Terror attacks in the capital have been less and less frequent since November, according to the daily, and have dipped to a new low since Operation Protective Edge in Gaza.
In January 2015, there were 18 security incidents in Jerusalem, including rock attacks and Molotov cocktail attacks – compared to 26 in December, 46 in November and 49 in October.
The numbers are still high, however – in January 2014 there were only 7 such incidents.
Terror attacks have also gotten more violent overall, however, with November’s massacre at a Har Nof synagogue marking one of the most violent incidents in recent times. That same month, several Jews were stabbed near the city center and in the Old City; a terrorist also drove his car into the Shimon Hatzadik light rail station, killing two people.
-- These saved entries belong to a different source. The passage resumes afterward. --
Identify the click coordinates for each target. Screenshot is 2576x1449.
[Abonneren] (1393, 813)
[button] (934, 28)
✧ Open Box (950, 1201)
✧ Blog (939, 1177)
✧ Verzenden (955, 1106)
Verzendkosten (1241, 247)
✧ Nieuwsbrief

October was the peak month for terror in Jerusalem, with a jump from 25 attacks in September to 49 that month, and a car rampage at the Ammunition Hill light rail station that killed Chaya Zissel Braun, a 3-month-old baby, and fatally injured a seminary student. 14 pipe bombs were thrown at security forces; shots were fired at civilians in Pisgat Ze’ev.
Terror is generally decreasing since the operation, as there were a record 152 attacks in July and August (83 and 69, respectively, compared to 11 combined in May and June). Many of the attacks were attributed to the rounds of rioting in Arab neighborhoods of Jerusalem during the war.